|By Lori Witzel||
|December 28, 2012 09:41 PM EST||
Being a revenue-focused, data-driven tech marketer is no longer a best practice—it is, to use Hollis Tibbetts' pithy wording, "table stakes." But even if a marketing organization can't quite raise the stakes to get a seat among their best-performing peers (many marketers lag behind according to Hypatia Research Group) all still must improve outcomes.
Despite an intense focus on improving outcomes, enterprise technology marketers’ best efforts at consistently increasing their return on marketing investment (ROMI) too often fail. (One of the most notable recently? HP's tablet launch fail, which we will discuss in the last of these three posts.)
Even after we implement platforms for marketing automation and models like SiriusDecision’s new Demand Waterfall, even after we tune our SEO and campaigns, our employers/clients still don’t get consistent value from their investment in marketing.
While the average tenure for the head of marketing (CMO, VP Marketing) across major brands has increased since 2005—from 26.8 months to 42 months, according to Gallup—tenure for CMOs in the tech industry lags significantly. And churn at the CMO level cannot help increase consistency in anything but variability of ROMI.
In my opinion, it’s time to do something different, and to learn from others in tech who have struggled with these same challenges...
- Investment (sometimes significant) yielding inconsistent outcomes, resulting in
- A lack of confidence on the part of the executive team and board, leading to
- Churn at the CXO level.
I propose looking at IT as a source for new approaches to solve the return-on-marketing-investment problem. IT is a resource not because they've mastered these challenges, but because IT as a discipline has developed measurable approaches to making outcomes more consistent despite enormous complexity.
Further, best-in-class IT measurably outperforms their peers in ways that matter to the business. For example, in key areas such as legacy modernization, according to Aberdeen Research best-in-class IT departments outperform their peers by roughly 20%.
Some hallmarks of best-in-class IT include:
- Use IT operating models to enable the alignment of “IT priorities and spending with the overall business priorities and strategic imperatives."
- Innovate to make that alignment and its operating model as agile as business strategy, enabling paradigm-shifting competitive advantage.
- Use the Capability Maturity Model Integration (originally developed by Carnegie Mellon's Software Engineering Institute) to inform Communities of Practice/Centers of Excellence - a holistic approach to maturing the organization in support of both innovation and business strategy.
The last item is particularly useful for enterprise tech marketing. The CMMI Maturity Model can provide an operational framework by which marketing can improve ROMI across every discipline.

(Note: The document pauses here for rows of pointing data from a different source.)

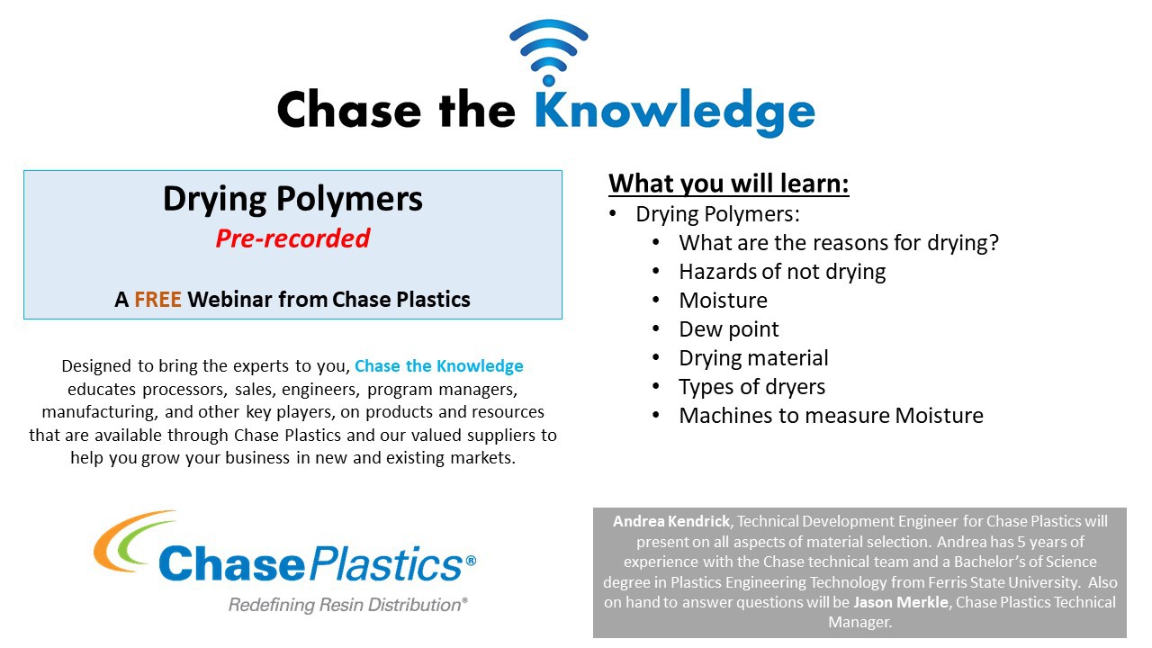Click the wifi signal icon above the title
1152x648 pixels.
(549, 51)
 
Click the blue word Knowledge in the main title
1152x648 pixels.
(675, 112)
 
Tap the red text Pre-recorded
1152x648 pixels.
(292, 238)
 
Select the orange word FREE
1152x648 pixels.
(158, 300)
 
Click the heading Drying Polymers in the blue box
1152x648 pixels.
(292, 200)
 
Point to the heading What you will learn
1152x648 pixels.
(729, 184)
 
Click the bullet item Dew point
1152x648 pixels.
(729, 329)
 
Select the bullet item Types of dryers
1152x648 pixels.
(752, 387)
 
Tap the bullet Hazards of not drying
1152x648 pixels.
(782, 272)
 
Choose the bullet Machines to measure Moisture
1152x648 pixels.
(831, 416)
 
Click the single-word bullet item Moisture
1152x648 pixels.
(723, 301)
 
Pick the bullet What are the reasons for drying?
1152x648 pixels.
(839, 243)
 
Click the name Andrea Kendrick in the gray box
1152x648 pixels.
(671, 521)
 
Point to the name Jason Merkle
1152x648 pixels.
(901, 602)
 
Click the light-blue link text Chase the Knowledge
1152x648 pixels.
(438, 365)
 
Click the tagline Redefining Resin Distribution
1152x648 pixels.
(348, 605)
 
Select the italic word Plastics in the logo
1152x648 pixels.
(387, 564)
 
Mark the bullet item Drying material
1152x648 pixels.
(753, 358)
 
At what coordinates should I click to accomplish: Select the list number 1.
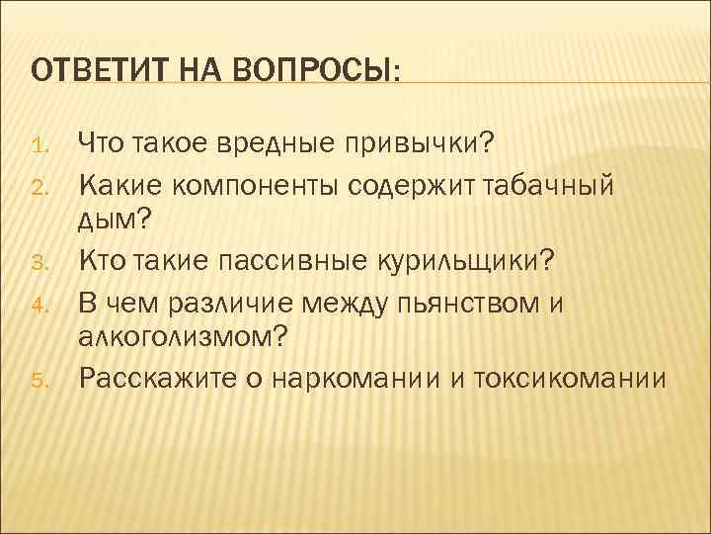40,148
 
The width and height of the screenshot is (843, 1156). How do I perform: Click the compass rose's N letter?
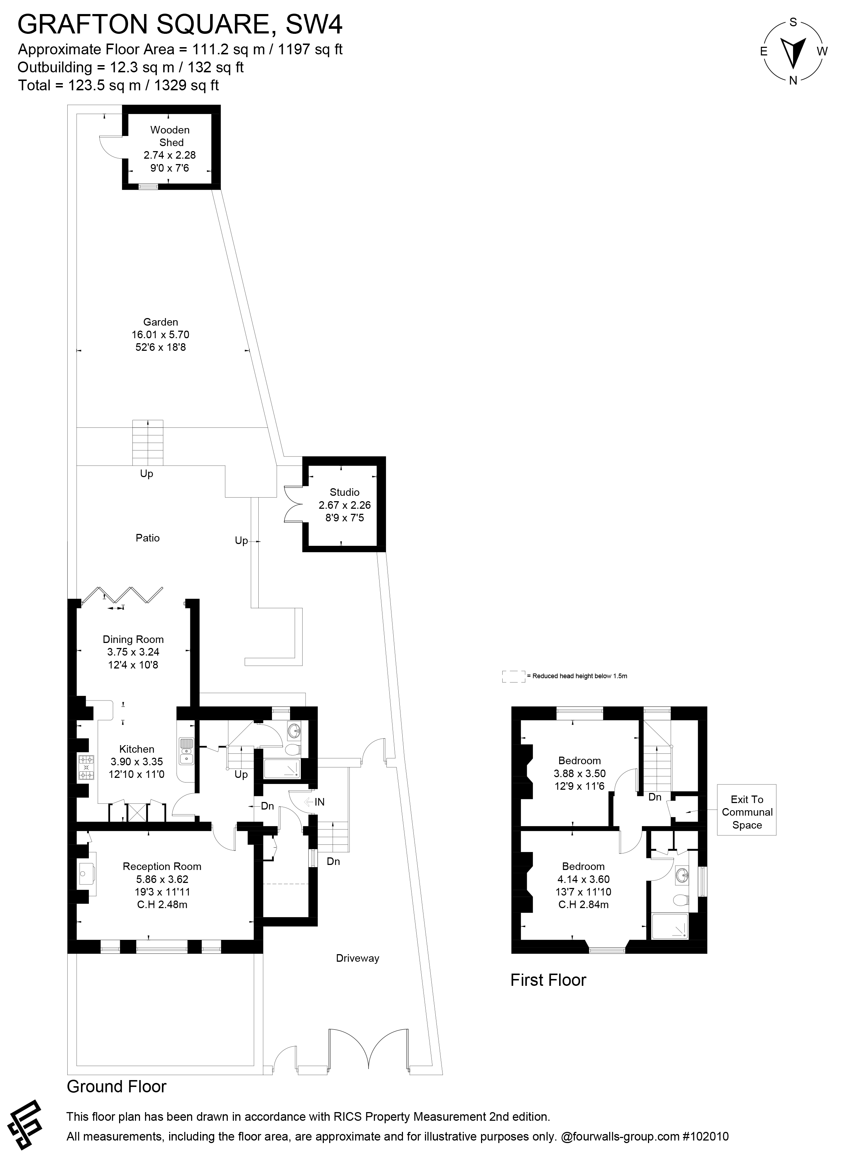pos(793,80)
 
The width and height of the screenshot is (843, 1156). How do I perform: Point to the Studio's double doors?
pos(293,504)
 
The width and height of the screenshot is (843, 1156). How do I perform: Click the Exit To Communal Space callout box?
pos(747,812)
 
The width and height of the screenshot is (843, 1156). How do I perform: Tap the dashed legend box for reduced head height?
pos(513,676)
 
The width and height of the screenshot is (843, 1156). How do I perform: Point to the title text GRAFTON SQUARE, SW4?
pos(180,24)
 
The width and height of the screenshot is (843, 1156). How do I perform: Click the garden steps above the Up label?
pos(148,442)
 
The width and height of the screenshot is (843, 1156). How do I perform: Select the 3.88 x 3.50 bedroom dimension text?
pos(579,774)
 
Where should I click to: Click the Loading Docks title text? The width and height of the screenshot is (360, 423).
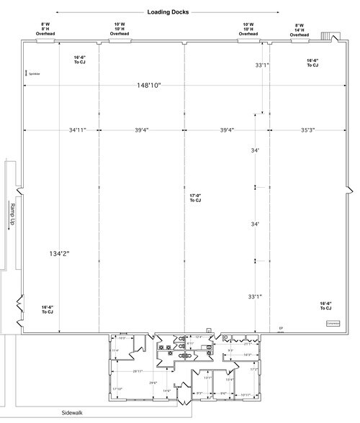click(x=168, y=12)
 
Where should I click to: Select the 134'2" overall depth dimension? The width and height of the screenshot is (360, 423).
click(x=61, y=254)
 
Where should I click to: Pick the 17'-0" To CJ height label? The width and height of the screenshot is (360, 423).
click(x=194, y=198)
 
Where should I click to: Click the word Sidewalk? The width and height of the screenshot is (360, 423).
click(x=74, y=414)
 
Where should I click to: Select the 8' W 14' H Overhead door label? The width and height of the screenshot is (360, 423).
click(x=299, y=29)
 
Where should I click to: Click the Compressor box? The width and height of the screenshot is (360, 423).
click(x=333, y=324)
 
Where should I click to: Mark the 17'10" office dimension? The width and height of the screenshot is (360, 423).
click(x=117, y=388)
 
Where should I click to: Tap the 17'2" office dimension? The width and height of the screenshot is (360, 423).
click(x=254, y=370)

(To see the CMMI framework, go to Haunted by Marketing here.)
By initiating and evolving a Marketing Center of Excellence (MCOE), enterprise tech marketing can:
- Decrease time-to-revenue by closing the gap between average and best performers in:
- Inquiry-to-win (5x to 7x improvement in yield, or inquiry-to-win ratio, per SiriusDecisions)

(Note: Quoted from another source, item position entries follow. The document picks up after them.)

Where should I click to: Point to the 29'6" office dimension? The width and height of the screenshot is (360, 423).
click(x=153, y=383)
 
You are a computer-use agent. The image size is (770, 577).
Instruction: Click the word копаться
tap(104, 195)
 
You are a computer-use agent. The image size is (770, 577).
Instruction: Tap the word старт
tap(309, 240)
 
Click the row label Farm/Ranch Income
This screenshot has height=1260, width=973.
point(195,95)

- Increase profits faster by:
- Improving customer satisfaction and retention/renewal (recently Pragmatic Marketing discussed profits increasing 25% by achieving a 5% reduction in customer defection rates).
Best of all, a MCOE can be resource-neutral, funded by cutting redundant systems, processes, and identifying/reducing other waste.
In the next article, I’ll discuss the evolutionary steps in developing a MCOE, and what a CMMI-informed MCOE might look like. In the last post of these three, I'll drill down into some of the factors involved in the HP tablet fail, and hypothesize as to whether a MCOE might have mitigated some of the fail.